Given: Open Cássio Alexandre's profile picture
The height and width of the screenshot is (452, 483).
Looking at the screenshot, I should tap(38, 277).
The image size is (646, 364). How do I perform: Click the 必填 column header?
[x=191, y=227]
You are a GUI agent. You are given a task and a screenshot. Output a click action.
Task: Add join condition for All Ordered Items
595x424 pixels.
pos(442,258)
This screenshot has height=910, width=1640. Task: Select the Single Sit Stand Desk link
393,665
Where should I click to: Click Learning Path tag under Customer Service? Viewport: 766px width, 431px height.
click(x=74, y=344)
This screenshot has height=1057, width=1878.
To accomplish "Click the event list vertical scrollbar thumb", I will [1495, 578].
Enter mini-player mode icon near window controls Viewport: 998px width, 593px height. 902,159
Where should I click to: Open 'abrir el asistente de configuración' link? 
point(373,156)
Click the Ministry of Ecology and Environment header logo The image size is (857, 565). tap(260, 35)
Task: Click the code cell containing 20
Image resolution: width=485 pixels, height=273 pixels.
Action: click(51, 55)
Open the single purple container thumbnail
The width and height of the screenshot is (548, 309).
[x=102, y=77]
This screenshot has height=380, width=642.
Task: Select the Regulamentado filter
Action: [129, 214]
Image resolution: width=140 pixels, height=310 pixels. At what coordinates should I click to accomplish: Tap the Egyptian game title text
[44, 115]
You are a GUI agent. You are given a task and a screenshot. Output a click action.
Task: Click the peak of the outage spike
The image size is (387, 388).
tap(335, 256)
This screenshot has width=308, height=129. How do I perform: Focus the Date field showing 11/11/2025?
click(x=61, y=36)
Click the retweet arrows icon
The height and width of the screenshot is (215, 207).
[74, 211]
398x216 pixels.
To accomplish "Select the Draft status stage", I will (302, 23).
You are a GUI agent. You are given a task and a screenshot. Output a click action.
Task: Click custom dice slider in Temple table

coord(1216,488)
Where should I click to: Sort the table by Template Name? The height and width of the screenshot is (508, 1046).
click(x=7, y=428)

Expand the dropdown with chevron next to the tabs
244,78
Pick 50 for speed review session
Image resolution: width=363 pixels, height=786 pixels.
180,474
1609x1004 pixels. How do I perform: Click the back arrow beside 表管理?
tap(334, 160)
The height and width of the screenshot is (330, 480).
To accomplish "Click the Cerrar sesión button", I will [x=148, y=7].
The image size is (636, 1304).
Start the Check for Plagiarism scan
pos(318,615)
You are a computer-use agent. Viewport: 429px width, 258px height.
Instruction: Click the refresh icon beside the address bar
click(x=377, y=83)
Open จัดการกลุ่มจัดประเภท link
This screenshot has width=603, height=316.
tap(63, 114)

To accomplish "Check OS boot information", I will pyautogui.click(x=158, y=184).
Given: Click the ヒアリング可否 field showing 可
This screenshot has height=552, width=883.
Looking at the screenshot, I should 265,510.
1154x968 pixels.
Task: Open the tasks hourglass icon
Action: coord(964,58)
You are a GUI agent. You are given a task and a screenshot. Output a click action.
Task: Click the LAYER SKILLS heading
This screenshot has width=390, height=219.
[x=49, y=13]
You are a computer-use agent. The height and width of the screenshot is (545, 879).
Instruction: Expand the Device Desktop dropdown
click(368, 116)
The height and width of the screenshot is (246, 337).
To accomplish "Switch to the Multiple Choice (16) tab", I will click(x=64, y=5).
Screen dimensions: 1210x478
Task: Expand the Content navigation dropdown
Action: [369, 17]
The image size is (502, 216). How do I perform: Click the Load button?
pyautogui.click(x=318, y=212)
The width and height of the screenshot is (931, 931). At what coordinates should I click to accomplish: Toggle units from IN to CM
┄┄┄┄┄┄
• [Written request]: In the listing, rewrite the stretch from the line containing "This screenshot has height=910, width=1640." through the line containing "Click the Ministry", changing "Viewport" to "Window" and leaving everything else the same.

• [Written response]:
This screenshot has height=910, width=1640. Task: Select the Single Sit Stand Desk link
393,665
Where should I click to: Click Learning Path tag under Customer Service? Window: 766px width, 431px height.
click(x=74, y=344)
This screenshot has height=1057, width=1878.
To accomplish "Click the event list vertical scrollbar thumb", I will [1495, 578].
Enter mini-player mode icon near window controls Window: 998px width, 593px height. 902,159
Where should I click to: Open 'abrir el asistente de configuración' link? 
point(373,156)
Click the Ministry of Ecology and Environment header logo The image size is (857, 565). tap(260, 35)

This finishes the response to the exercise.